## begin DATA EXTRACT

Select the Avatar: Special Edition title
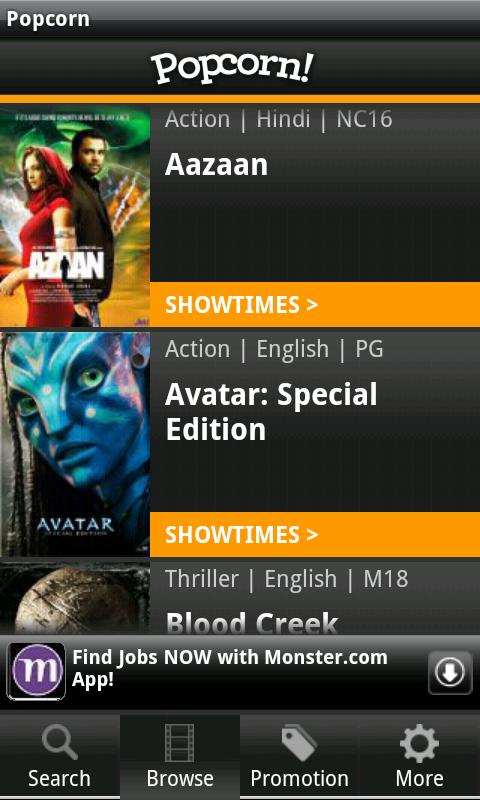 point(271,412)
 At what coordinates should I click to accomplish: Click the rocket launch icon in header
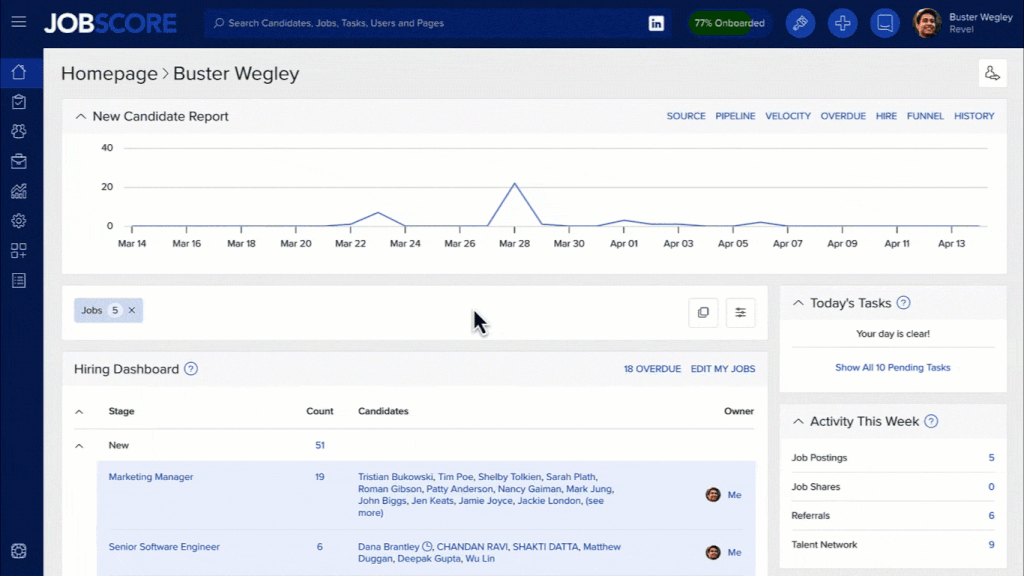[800, 23]
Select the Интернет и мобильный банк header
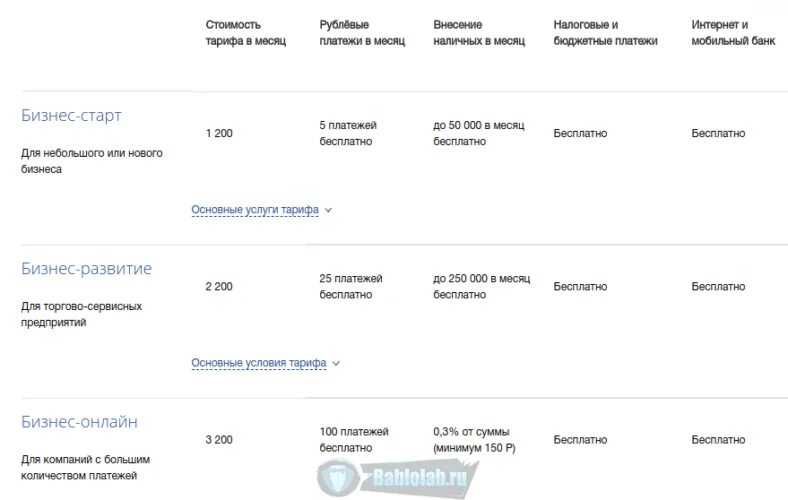 pyautogui.click(x=733, y=33)
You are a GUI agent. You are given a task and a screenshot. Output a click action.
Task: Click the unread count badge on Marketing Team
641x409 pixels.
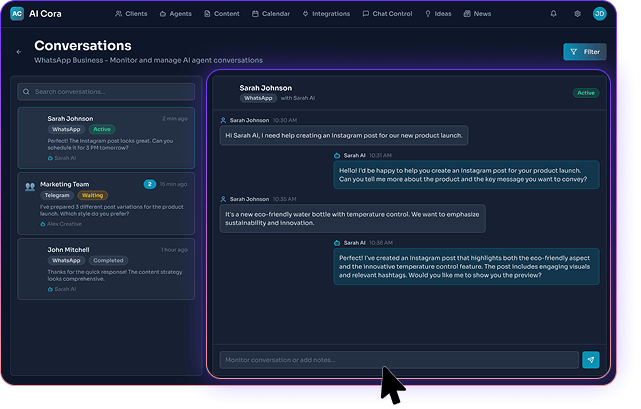pos(149,184)
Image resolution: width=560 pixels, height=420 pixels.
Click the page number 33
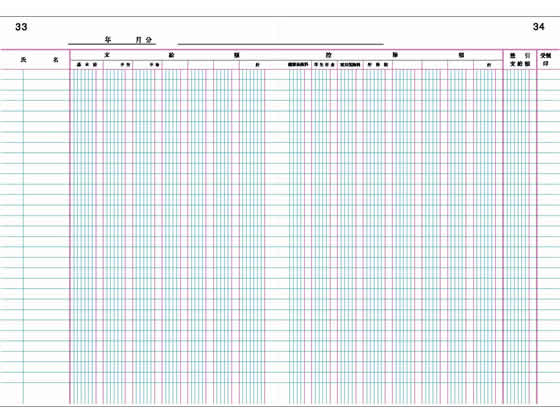[21, 27]
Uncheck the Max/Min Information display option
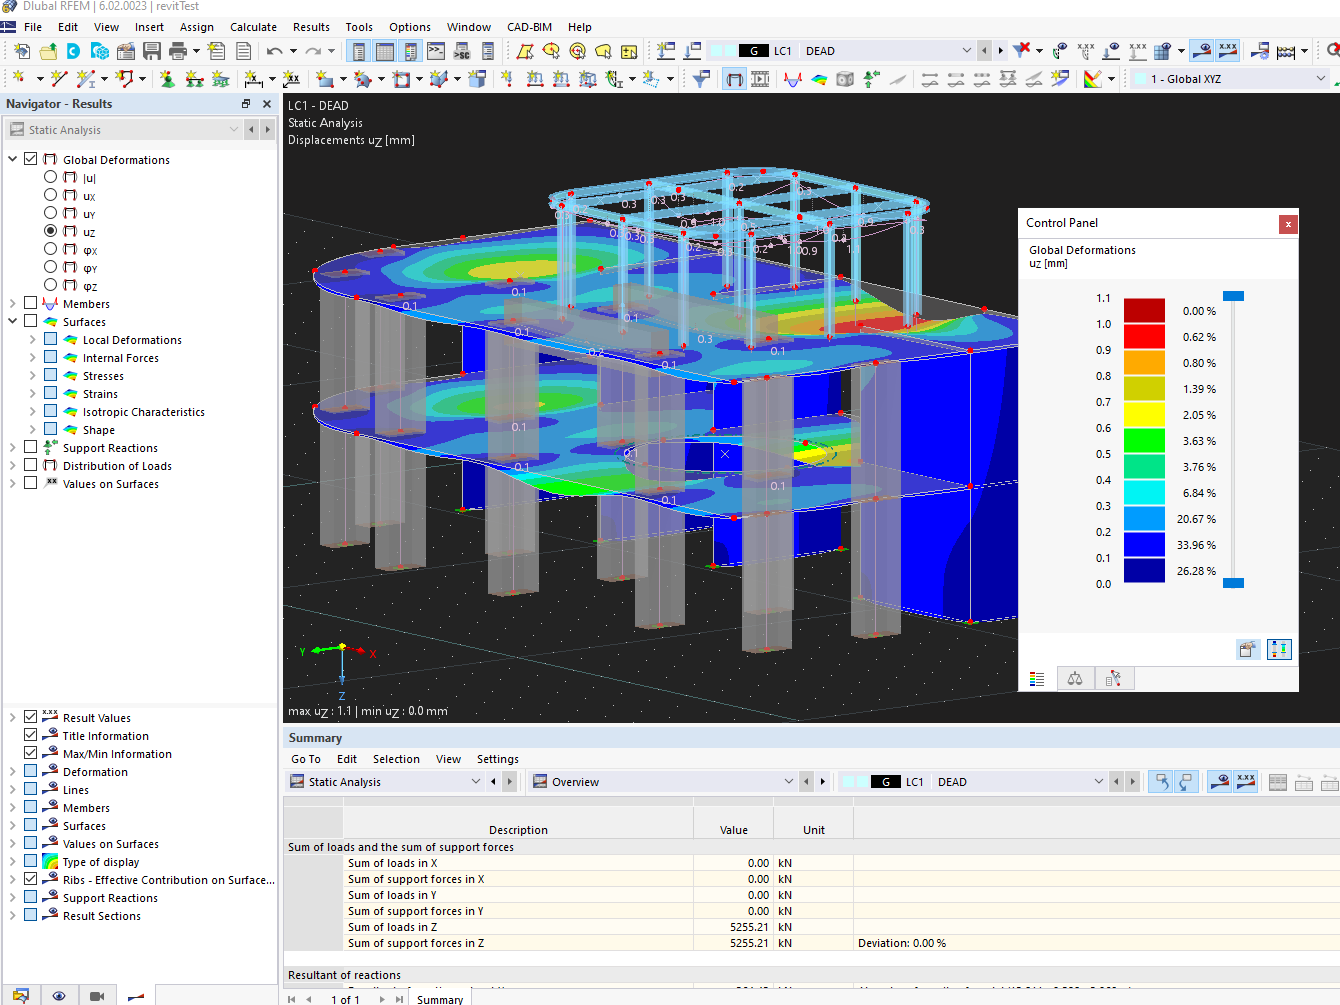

## end DATA EXTRACT

▶ [PROBLEM TO SOLVE] Revise the lines above so that every instance of "header" becomes "toolbar", with everything else left unchanged. Omit the pictures from your answer.

▶ [FULL SOLUTION]
Select the Avatar: Special Edition title
 point(271,412)
 At what coordinates should I click to accomplish: Click the rocket launch icon in toolbar
[800, 23]
Select the Интернет и мобильный банк toolbar
 pyautogui.click(x=733, y=33)
You are a GUI agent. You are given a task and a screenshot. Output a click action.
Task: Click the unread count badge on Marketing Team
641x409 pixels.
pos(149,184)
Image resolution: width=560 pixels, height=420 pixels.
Click the page number 33
[21, 27]
Uncheck the Max/Min Information display option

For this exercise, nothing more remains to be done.